What you need to do. When you answer, give every record back exactly as written.

Entries shown.

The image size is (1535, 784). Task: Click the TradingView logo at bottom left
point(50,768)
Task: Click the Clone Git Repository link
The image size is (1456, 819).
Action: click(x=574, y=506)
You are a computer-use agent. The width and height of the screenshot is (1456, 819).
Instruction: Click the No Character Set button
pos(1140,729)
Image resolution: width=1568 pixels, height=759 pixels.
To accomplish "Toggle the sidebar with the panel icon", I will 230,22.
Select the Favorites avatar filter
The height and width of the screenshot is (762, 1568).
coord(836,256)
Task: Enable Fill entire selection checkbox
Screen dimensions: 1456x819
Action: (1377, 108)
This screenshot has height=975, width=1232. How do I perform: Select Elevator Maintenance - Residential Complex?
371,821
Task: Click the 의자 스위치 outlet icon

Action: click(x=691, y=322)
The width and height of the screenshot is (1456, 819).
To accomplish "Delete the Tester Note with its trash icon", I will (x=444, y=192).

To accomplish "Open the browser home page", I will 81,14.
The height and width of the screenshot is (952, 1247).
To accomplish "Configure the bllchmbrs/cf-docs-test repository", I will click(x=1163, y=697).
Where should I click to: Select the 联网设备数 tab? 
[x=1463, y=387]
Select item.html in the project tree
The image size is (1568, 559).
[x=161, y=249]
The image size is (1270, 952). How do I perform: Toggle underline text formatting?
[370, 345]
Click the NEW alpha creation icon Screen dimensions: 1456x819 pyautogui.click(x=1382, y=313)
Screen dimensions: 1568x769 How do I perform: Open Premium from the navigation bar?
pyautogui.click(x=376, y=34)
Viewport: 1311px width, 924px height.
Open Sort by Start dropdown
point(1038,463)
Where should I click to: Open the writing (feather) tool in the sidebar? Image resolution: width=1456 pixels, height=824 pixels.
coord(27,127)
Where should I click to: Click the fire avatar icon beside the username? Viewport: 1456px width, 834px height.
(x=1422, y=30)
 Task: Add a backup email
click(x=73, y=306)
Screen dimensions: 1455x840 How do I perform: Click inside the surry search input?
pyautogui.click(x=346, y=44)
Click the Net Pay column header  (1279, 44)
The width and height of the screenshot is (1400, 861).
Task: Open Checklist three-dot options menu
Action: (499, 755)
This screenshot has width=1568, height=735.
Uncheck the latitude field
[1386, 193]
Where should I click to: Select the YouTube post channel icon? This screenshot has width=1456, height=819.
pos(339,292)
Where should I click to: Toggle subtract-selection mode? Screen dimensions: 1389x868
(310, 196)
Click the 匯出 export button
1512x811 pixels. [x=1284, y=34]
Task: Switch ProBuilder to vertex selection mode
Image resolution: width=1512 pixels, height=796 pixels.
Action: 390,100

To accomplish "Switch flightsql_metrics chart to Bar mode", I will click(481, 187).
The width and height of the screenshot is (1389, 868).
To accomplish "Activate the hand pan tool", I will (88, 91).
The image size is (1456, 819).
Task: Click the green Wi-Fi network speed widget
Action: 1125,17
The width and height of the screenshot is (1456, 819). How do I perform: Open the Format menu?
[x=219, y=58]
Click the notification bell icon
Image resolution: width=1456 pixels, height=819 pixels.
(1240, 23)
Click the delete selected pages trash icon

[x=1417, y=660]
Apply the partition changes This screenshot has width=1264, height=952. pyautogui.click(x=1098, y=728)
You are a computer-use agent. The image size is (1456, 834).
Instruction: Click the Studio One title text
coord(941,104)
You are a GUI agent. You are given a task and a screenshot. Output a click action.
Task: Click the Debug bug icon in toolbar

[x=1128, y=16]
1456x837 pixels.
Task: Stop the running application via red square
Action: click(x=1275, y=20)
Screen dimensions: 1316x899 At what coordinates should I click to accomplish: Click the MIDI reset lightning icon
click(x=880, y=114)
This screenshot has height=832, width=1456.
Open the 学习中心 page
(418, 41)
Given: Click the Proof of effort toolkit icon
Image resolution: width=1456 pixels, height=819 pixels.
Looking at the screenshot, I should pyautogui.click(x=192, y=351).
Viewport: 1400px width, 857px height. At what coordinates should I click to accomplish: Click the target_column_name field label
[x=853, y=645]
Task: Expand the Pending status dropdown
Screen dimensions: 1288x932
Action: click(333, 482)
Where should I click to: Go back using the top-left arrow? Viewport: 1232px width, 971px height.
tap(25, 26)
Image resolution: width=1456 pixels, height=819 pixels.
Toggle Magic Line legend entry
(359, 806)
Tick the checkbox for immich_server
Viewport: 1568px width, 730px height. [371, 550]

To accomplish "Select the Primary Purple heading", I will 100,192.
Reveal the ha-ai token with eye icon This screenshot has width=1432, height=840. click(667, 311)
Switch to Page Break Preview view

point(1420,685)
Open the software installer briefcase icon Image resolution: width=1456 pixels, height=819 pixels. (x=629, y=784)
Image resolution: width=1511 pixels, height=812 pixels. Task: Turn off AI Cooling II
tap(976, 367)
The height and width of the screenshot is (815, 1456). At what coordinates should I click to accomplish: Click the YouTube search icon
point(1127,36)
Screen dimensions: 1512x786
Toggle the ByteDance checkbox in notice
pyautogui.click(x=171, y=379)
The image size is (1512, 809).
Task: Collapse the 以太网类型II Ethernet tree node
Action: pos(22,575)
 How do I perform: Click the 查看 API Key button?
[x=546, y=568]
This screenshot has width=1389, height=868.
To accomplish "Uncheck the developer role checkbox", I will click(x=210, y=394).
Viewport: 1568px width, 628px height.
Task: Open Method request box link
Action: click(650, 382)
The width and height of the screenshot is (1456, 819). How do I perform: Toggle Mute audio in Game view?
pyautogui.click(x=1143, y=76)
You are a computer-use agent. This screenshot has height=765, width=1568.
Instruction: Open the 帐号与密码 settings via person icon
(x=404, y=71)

Task response.
The image size is (1535, 784). Task: Click the TradingView logo at bottom left
point(50,768)
Task: Click the Clone Git Repository link
The image size is (1456, 819).
Action: click(x=574, y=506)
You are a computer-use agent. The width and height of the screenshot is (1456, 819).
Instruction: Click the No Character Set button
pos(1140,729)
Image resolution: width=1568 pixels, height=759 pixels.
To accomplish "Toggle the sidebar with the panel icon", I will 230,22.
Select the Favorites avatar filter
The height and width of the screenshot is (762, 1568).
coord(836,256)
Task: Enable Fill entire selection checkbox
Screen dimensions: 1456x819
Action: (1377, 108)
This screenshot has height=975, width=1232. How do I perform: Select Elevator Maintenance - Residential Complex?
371,821
Task: Click the 의자 스위치 outlet icon

Action: click(x=691, y=322)
The width and height of the screenshot is (1456, 819).
To accomplish "Delete the Tester Note with its trash icon", I will (x=444, y=192).

To accomplish "Open the browser home page", I will 81,14.
The height and width of the screenshot is (952, 1247).
To accomplish "Configure the bllchmbrs/cf-docs-test repository", I will click(x=1163, y=697).
Where should I click to: Select the 联网设备数 tab? 
[x=1463, y=387]
Select item.html in the project tree
The image size is (1568, 559).
[x=161, y=249]
The image size is (1270, 952). How do I perform: Toggle underline text formatting?
[370, 345]
Click the NEW alpha creation icon Screen dimensions: 1456x819 pyautogui.click(x=1382, y=313)
Screen dimensions: 1568x769 How do I perform: Open Premium from the navigation bar?
pyautogui.click(x=376, y=34)
Viewport: 1311px width, 924px height.
Open Sort by Start dropdown
point(1038,463)
Where should I click to: Open the writing (feather) tool in the sidebar? Image resolution: width=1456 pixels, height=824 pixels.
coord(27,127)
Where should I click to: Click the fire avatar icon beside the username? Viewport: 1456px width, 834px height.
(x=1422, y=30)
 Task: Add a backup email
click(x=73, y=306)
Screen dimensions: 1455x840 How do I perform: Click inside the surry search input?
pyautogui.click(x=346, y=44)
Click the Net Pay column header  (1279, 44)
The width and height of the screenshot is (1400, 861).
Task: Open Checklist three-dot options menu
Action: (499, 755)
This screenshot has width=1568, height=735.
Uncheck the latitude field
[1386, 193]
Where should I click to: Select the YouTube post channel icon? This screenshot has width=1456, height=819.
pos(339,292)
Where should I click to: Toggle subtract-selection mode? Screen dimensions: 1389x868
(310, 196)
Click the 匯出 export button
1512x811 pixels. [x=1284, y=34]
Task: Switch ProBuilder to vertex selection mode
Image resolution: width=1512 pixels, height=796 pixels.
Action: 390,100

To accomplish "Switch flightsql_metrics chart to Bar mode", I will click(481, 187).
The width and height of the screenshot is (1389, 868).
To accomplish "Activate the hand pan tool", I will (88, 91).
The image size is (1456, 819).
Task: Click the green Wi-Fi network speed widget
Action: 1125,17
The width and height of the screenshot is (1456, 819). How do I perform: Open the Format menu?
[x=219, y=58]
Click the notification bell icon
Image resolution: width=1456 pixels, height=819 pixels.
(1240, 23)
Click the delete selected pages trash icon

[x=1417, y=660]
Apply the partition changes This screenshot has width=1264, height=952. pyautogui.click(x=1098, y=728)
You are a computer-use agent. The image size is (1456, 834).
Instruction: Click the Studio One title text
coord(941,104)
You are a GUI agent. You are given a task and a screenshot. Output a click action.
Task: Click the Debug bug icon in toolbar

[x=1128, y=16]
1456x837 pixels.
Task: Stop the running application via red square
Action: click(x=1275, y=20)
Screen dimensions: 1316x899 At what coordinates should I click to accomplish: Click the MIDI reset lightning icon
click(x=880, y=114)
This screenshot has height=832, width=1456.
Open the 学习中心 page
(418, 41)
Given: Click the Proof of effort toolkit icon
Image resolution: width=1456 pixels, height=819 pixels.
Looking at the screenshot, I should pyautogui.click(x=192, y=351).
Viewport: 1400px width, 857px height. At what coordinates should I click to accomplish: Click the target_column_name field label
[x=853, y=645]
Task: Expand the Pending status dropdown
Screen dimensions: 1288x932
Action: click(333, 482)
Where should I click to: Go back using the top-left arrow? Viewport: 1232px width, 971px height.
tap(25, 26)
Image resolution: width=1456 pixels, height=819 pixels.
Toggle Magic Line legend entry
(359, 806)
Tick the checkbox for immich_server
Viewport: 1568px width, 730px height. [371, 550]

To accomplish "Select the Primary Purple heading", I will 100,192.
Reveal the ha-ai token with eye icon This screenshot has width=1432, height=840. click(667, 311)
Switch to Page Break Preview view

point(1420,685)
Open the software installer briefcase icon Image resolution: width=1456 pixels, height=819 pixels. (x=629, y=784)
Image resolution: width=1511 pixels, height=812 pixels. Task: Turn off AI Cooling II
tap(976, 367)
The height and width of the screenshot is (815, 1456). At what coordinates should I click to accomplish: Click the YouTube search icon
point(1127,36)
Screen dimensions: 1512x786
Toggle the ByteDance checkbox in notice
pyautogui.click(x=171, y=379)
The image size is (1512, 809).
Task: Collapse the 以太网类型II Ethernet tree node
Action: pos(22,575)
 How do I perform: Click the 查看 API Key button?
[x=546, y=568]
This screenshot has width=1389, height=868.
To accomplish "Uncheck the developer role checkbox", I will click(x=210, y=394).
Viewport: 1568px width, 628px height.
Task: Open Method request box link
Action: click(650, 382)
The width and height of the screenshot is (1456, 819). How do I perform: Toggle Mute audio in Game view?
pyautogui.click(x=1143, y=76)
You are a computer-use agent. This screenshot has height=765, width=1568.
Instruction: Open the 帐号与密码 settings via person icon
(x=404, y=71)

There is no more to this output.